Required task 1: In the text on allocating nullb_cmd objects, which function does put_tag() use to check whether any threads are waiting for a nullb_cmd?
Required task 2: Write what comes next in the text on allocating nullb_cmd objects, picking up after its final sentence.

-- Start of Page extract --

If io_schedule() returns, it means another threads wakes up sleeping thread. So it tried to find valid nullb_cmd again. Of course, another thread can occupy nullb_cmd already. So that do-while loop has current thread wait until it really occupies a nullb_cmd object. Then it finalizes wait data.

put_tag() function shows how another thread can wake up sleeping threads.

static void put_tag(struct nullb_queue *nq, unsigned int tag)
{
    clear_bit_unlock(tag, nq->tag_map);

	if (waitqueue_active(&nq->wait))
		wake_up(&nq->wait);
}

static void free_cmd(struct nullb_cmd *cmd)
{
    put_tag(cmd->nq, cmd->tag);
}

put_tag() is called if one thread finishes IO and free a nullb_cmd object. It clears corresponding bit to show there is free nullb_cmd boject. Then it check if there is sleeping(waiting) threads for nullb_cmd with waitqueue_active(), and wakes up threads with wake_up().

Then the sleeping thread called io_schedule() in alloc_cmd() wakes up and calls prepare_to_wait() and __alloc_cmd(). If it succeeds to allocate the nullb_cmd object, it exits do-while loop and calls finish_wait(). If not, it sleeps again.

-- End of Page extract --
-- Start of Supplied information --

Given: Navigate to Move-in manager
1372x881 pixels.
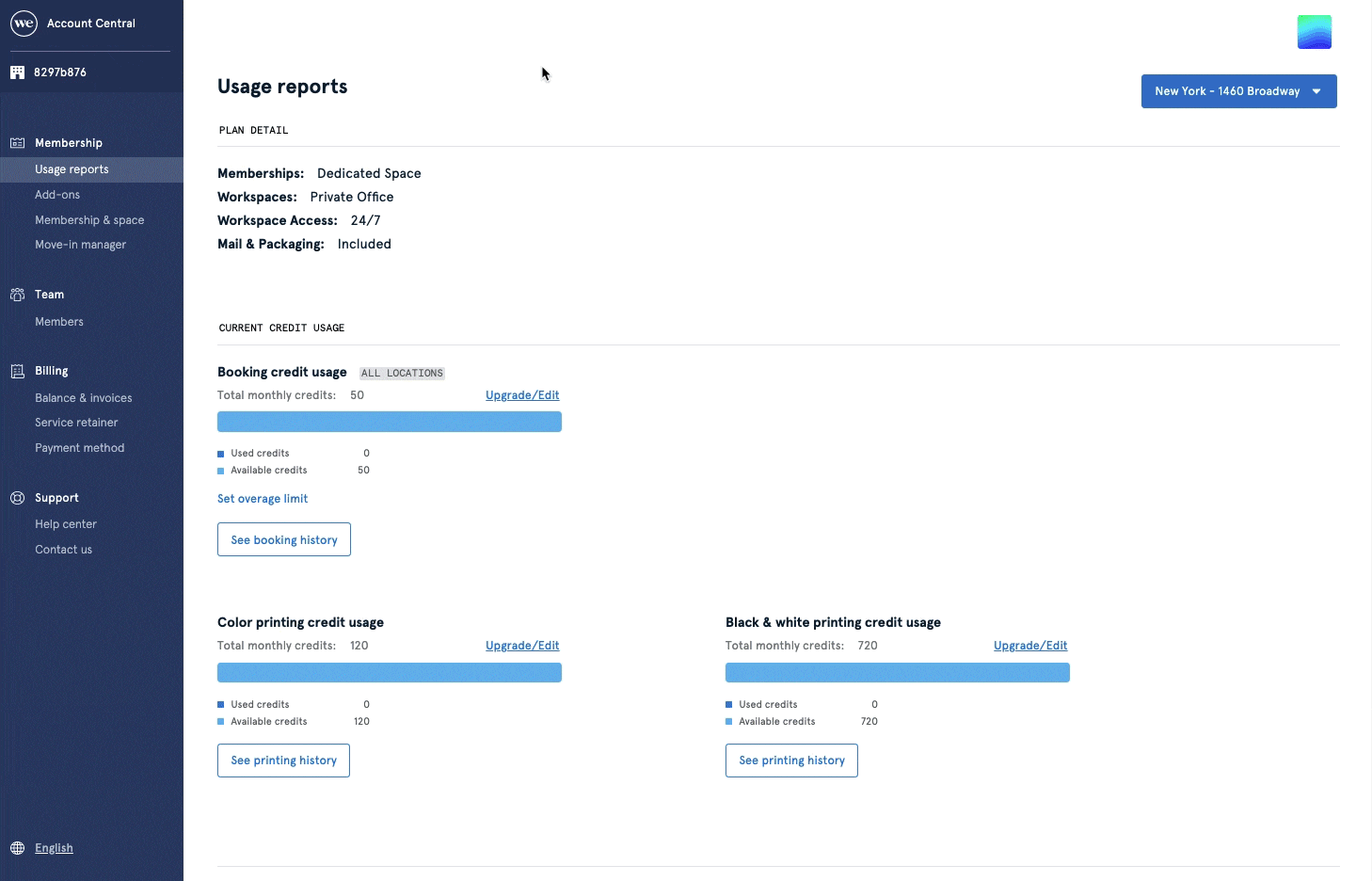Looking at the screenshot, I should click(x=81, y=244).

-- End of Supplied information --

Written answer 1: waitqueue_active()

Written answer 2:
In short, if it fails to allocate the resource

  • prepare_to_wait -> io_schedule (or schedule) -> finish_wait

If it frees resource and wakes up sleeping threads

  • waitqueue_active -> wake_up

wait-queue in the block layer

Actually we already saw code using wait-queue(). generic_make_request() calls blk_queue_enter() before calling make_request_fn callback of mybrd driver.

blk_qc_t generic_make_request(struct bio *bio)
{
    struct bio_list bio_list_on_stack;
	blk_qc_t ret = BLK_QC_T_NONE;

......
	do {
		struct request_queue *q = bdev_get_queue(bio->bi_bdev);

		if (likely(blk_queue_enter(q, __GFP_DIRECT_RECLAIM) == 0)) {

			ret = q->make_request_fn(q, bio);

			blk_queue_exit(q);
......

In blk_queue_enter(), there is following code to make thread sleep.

    	ret = wait_event_interruptible(q->mq_freeze_wq,
				!atomic_read(&q->mq_freeze_depth) ||
				blk_queue_dying(q));

implementation of wait-queue

Let's read some functions of wait-queue.

__wait_event

Following is a definition of wait_event_interruptible macro function that calls __wait_event().

#define wait_event_interruptible(wq, condition)    			\
({									\
	int __ret = 0;							\
	might_sleep();							\
	if (!(condition))						\
		__ret = __wait_event_interruptible(wq, condition);	\
	__ret;								\
})

#define __wait_event_interruptible(wq, condition)    		\
	___wait_event(wq, condition, TASK_INTERRUPTIBLE, 0, 0,		\
		      schedule())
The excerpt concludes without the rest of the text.